Construct a high availability solution using multi-instance queue managers by providing robust networked storage for queue manager data, journal replication or robust IASP storage for queue manager journals, and using reconnectable clients, of applications configured as restartable queue manager services.

A multi-instance queue manager reacts to the detection of queue manager failure by resuming the startup of another queue manager instance on another server. To complete its startup, the instance needs access to the shared queue manager data in networked storage, and to its copy of the local queue manager journal.

To create a high availability solution, you need to manage the availability of the queue manager data, the currency of the local queue manager journal, and either build reconnectable client applications, or deploy our applications as queue manager services to restart automatically when the queue manager resumes. Automatic client reconnect is not supported by IBM MQ classes for Java™.


Queue manager data

Place queue manager data onto networked storage that is shared, highly available and reliable, possibly by using RAID level 1 disks or greater. The file system needs to meet the requirements for a shared file system for multi-instance queue managers; for more information about the requirements for shared file systems, see Requirements for shared file systems. Network File System Version 4 (NFS4) is a protocol that meets these requirements.


Queue manager journals

You also need to configure the IBM i journals used by the queue manager instances so that the standby instance is able to restore its queue manager data to a consistent state. For uninterrupted service, this means you must restore the journals to their state when the active instance failed. Unlike backup or disaster recovery solutions, restoring journals to an earlier checkpoint is not sufficient.

We cannot physically share journals between multiple IBM i systems on networked storage. To restore queue manager journals to the consistent state at the point of failure, you either need to transfer the physical journal that was local to the active queue manager instance at the time of failure to the new instance that has been activated, or a maintain mirrors of the journal on running standby instances. The mirrored journal is a remote journal replica that has been kept exactly in sync with the local journal belonging to the failed instance.
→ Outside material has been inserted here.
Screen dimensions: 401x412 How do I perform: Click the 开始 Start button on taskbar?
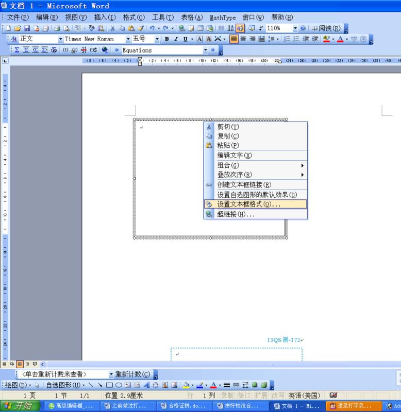coord(20,406)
Three configurations are starting points for designing how you manage the journals for a multi-instance queue manager,
  1. Use synchronized journal replication (journal mirroring) from the active instance ASP, to the standby instances ASPs.
  2. Transferring an IASP we have configured to hold the queue manager journal from the active instance to the standby instance that is taking over as the active instance.
  3. Use synchronized secondary IASP mirrors.

See ASP options, for more information on putting queue manager data onto an iASP, in the IBM MQ IBM i CRTMQM command.

Also, see High availability in the IBM i Knowledge Center.


Applications

To build a client to automatically reconnect to the queue manager when the standby queue manager resumes, connect our application to the queue manager using MQCONNX and specify MQCNO_RECONNECT_Q_MGR in the MQCNO Options field. See, High availability sample programs for three sample programs using reconnectable clients, and Application recovery for information about designing client applications for recovery.